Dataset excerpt
----------------------------------------

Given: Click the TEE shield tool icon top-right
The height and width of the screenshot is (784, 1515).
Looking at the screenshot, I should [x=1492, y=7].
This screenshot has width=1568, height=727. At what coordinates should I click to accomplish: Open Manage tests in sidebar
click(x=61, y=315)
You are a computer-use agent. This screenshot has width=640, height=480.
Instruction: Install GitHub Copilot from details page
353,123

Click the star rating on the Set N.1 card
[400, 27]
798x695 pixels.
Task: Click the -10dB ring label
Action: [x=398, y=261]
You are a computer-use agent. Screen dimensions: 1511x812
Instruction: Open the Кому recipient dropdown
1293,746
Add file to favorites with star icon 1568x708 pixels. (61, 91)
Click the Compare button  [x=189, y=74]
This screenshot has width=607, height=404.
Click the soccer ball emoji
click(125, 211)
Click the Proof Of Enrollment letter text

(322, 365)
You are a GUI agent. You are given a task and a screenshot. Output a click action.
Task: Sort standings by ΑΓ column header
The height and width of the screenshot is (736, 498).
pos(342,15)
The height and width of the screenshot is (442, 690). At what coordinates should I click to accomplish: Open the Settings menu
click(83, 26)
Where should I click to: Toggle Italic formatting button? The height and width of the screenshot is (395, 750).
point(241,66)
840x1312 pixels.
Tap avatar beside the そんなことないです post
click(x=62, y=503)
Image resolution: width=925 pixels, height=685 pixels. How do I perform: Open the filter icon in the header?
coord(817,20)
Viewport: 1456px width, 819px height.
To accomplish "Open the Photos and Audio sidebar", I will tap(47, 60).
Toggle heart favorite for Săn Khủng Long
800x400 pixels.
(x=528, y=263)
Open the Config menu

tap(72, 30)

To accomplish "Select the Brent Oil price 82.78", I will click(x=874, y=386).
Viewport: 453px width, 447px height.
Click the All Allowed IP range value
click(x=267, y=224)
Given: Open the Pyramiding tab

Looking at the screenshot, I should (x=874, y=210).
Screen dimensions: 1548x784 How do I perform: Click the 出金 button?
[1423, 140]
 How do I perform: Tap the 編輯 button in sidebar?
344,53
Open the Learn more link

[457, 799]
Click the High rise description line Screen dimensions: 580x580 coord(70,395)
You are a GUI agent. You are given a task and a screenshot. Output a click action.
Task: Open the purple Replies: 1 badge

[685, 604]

----------------------------------------

> **Aim**:
Put the lines above into a numbered list, leaving out the blank ones.

> **Exercise response**:
1. Given: Click the TEE shield tool icon top-right
2. The height and width of the screenshot is (784, 1515).
3. Looking at the screenshot, I should [x=1492, y=7].
4. This screenshot has width=1568, height=727. At what coordinates should I click to accomplish: Open Manage tests in sidebar
5. click(x=61, y=315)
6. You are a computer-use agent. This screenshot has width=640, height=480.
7. Instruction: Install GitHub Copilot from details page
8. 353,123
9. Click the star rating on the Set N.1 card
10. [400, 27]
11. 798x695 pixels.
12. Task: Click the -10dB ring label
13. Action: [x=398, y=261]
14. You are a computer-use agent. Screen dimensions: 1511x812
15. Instruction: Open the Кому recipient dropdown
16. 1293,746
17. Add file to favorites with star icon 1568x708 pixels. (61, 91)
18. Click the Compare button  [x=189, y=74]
19. This screenshot has width=607, height=404.
20. Click the soccer ball emoji
21. click(125, 211)
22. Click the Proof Of Enrollment letter text
23. (322, 365)
24. You are a GUI agent. You are given a task and a screenshot. Output a click action.
25. Task: Sort standings by ΑΓ column header
26. The height and width of the screenshot is (736, 498).
27. pos(342,15)
28. The height and width of the screenshot is (442, 690). At what coordinates should I click to accomplish: Open the Settings menu
29. click(83, 26)
30. Where should I click to: Toggle Italic formatting button? The height and width of the screenshot is (395, 750).
31. point(241,66)
32. 840x1312 pixels.
33. Tap avatar beside the そんなことないです post
34. click(x=62, y=503)
35. Image resolution: width=925 pixels, height=685 pixels. How do I perform: Open the filter icon in the header?
36. coord(817,20)
37. Viewport: 1456px width, 819px height.
38. To accomplish "Open the Photos and Audio sidebar", I will tap(47, 60).
39. Toggle heart favorite for Săn Khủng Long
40. 800x400 pixels.
41. (x=528, y=263)
42. Open the Config menu
43. tap(72, 30)
44. To accomplish "Select the Brent Oil price 82.78", I will click(x=874, y=386).
45. Viewport: 453px width, 447px height.
46. Click the All Allowed IP range value
47. click(x=267, y=224)
48. Given: Open the Pyramiding tab
49. Looking at the screenshot, I should (x=874, y=210).
50. Screen dimensions: 1548x784 How do I perform: Click the 出金 button?
51. [1423, 140]
52.  How do I perform: Tap the 編輯 button in sidebar?
53. 344,53
54. Open the Learn more link
55. [457, 799]
56. Click the High rise description line Screen dimensions: 580x580 coord(70,395)
57. You are a GUI agent. You are given a task and a screenshot. Output a click action.
58. Task: Open the purple Replies: 1 badge
59. [685, 604]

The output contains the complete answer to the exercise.